What’s wrong? (Hint: It's probably a Source)
The source (a.k.a. synthesizer) contain as much circuitry as everything else in the test system combined. The fact that they are complex and that there are 4 or 5 of them in a system means the synthesizers are the most common failure item in a system. We don’t expect you to become experts in the design of microwave synthesizers. However, a basic understanding of how the sources work and how they are used in the system will help you troubleshoot source problems and perhaps even repair sources on-site. A synthesizer simultaneously achieves high resolution and low noise through a complex arrangement of phase lock loops. There are 4 loops in a synthesizer, as shown.

The YIG (Yttrium Iron Garnet) oscillator produces the actual output. It is able to be tuned from 2 GHz to 20 GHz. For frequencies below 2 GHz, the YIG oscillator is mixed with a fixed frequency oscillator in the Down-Converter to produce 10 MHz to 2 GHz.

Common Source Failures

A3 Reference loop
    • Certain vintages
    • Time base ‘shifts’ after 1-3 years
Down Converter
    • Dead
    • Phase lock (frequency accuracy) problems
    • ALC (power control) problems

Source Basics

Startup Source Tests
    • Check all loops
    • Check ALC range
    • Single frequency test
Self Test (Control Panel)
    • Check all loops
    • Check ALC range
    • Multiple frequency test

There are many self-tests that help to diagnose source problems. The nature of synthesized sources is such that it is relatively easy to confirm all the loops are properly locked.

The software gives the sources a quick test whenever a system startup is performed. A more comprehensive test can be performed by running the self test in the control panel.

To run the self test, open the control panel, highlight the appropriate source, and select ‘Instrument’ ‘Self Test’. The test system will run the self test and show the results in the programmer’s message window.

Source Troubleshooting Hints

    • Problem only below 2 GHz, likely a down converter
    • Different averages can help diagnose lock problems
    • Power meter can eliminate confusion from receiver issues (remember Murphy’s corollary)
    • Power correct can be turned off (but not all corrections are removed)

With the internal self-tests and your knowledge of sources, source problems are usually straight-forward to find.

One exception can be subtle phase lock problems, where the self test can’t detect the problem.

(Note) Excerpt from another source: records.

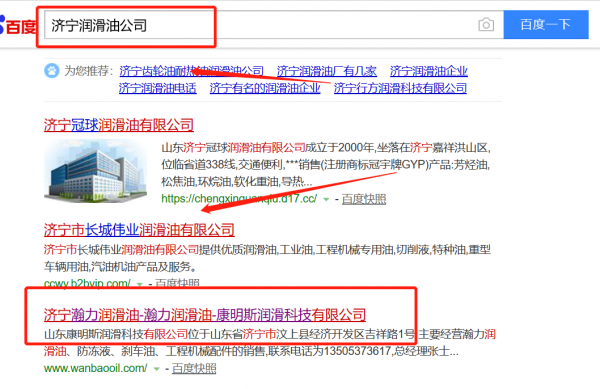Open the 济宁润滑油厂有几家 suggestion
Screen dimensions: 600x389
click(x=326, y=71)
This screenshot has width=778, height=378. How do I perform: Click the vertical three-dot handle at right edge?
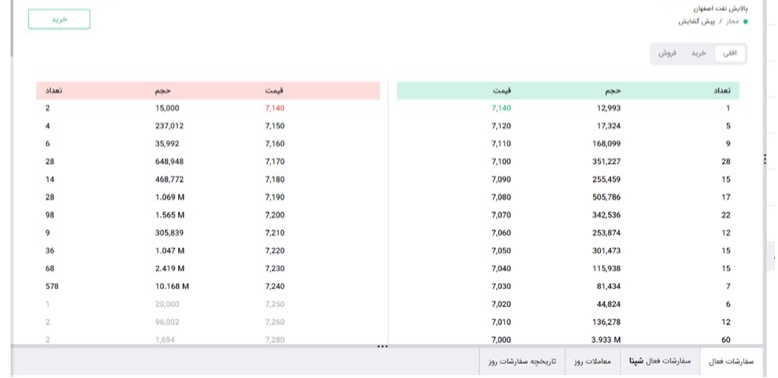(x=765, y=159)
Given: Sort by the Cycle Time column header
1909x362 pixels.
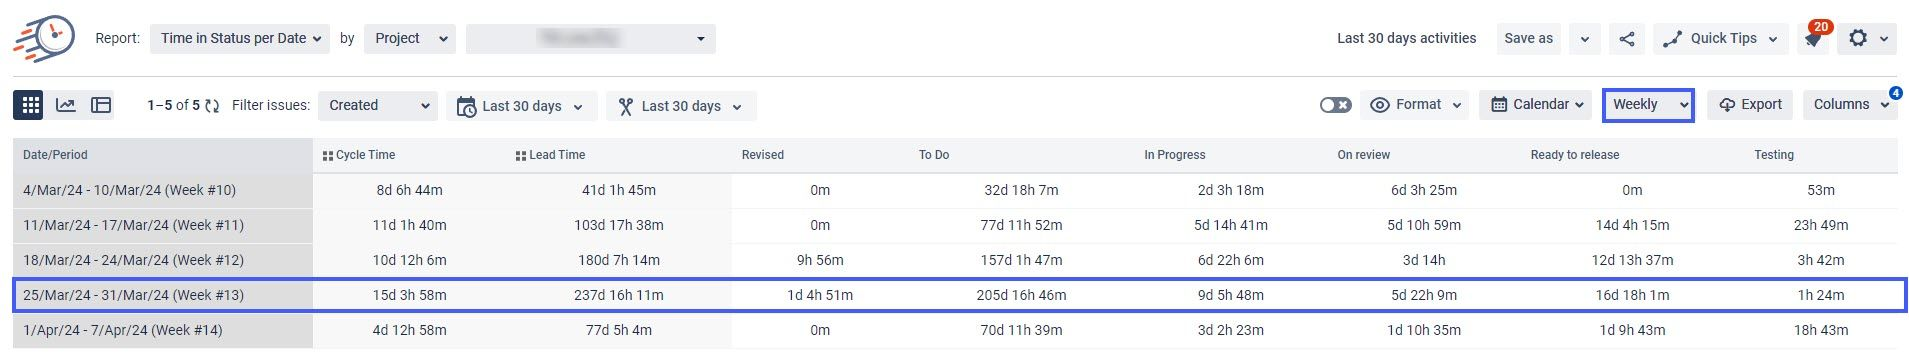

Averaging Can Find Phase Lock Errors

Changing averages can find source phase lock errors. This is because the average is a vector average. If the source is not phase locked, its phase will be randomly changing with respect to the receiver. When averaged, the result will be a smaller amplitude.

In the diagnostics for each source, there is a phase lock test that performs this function.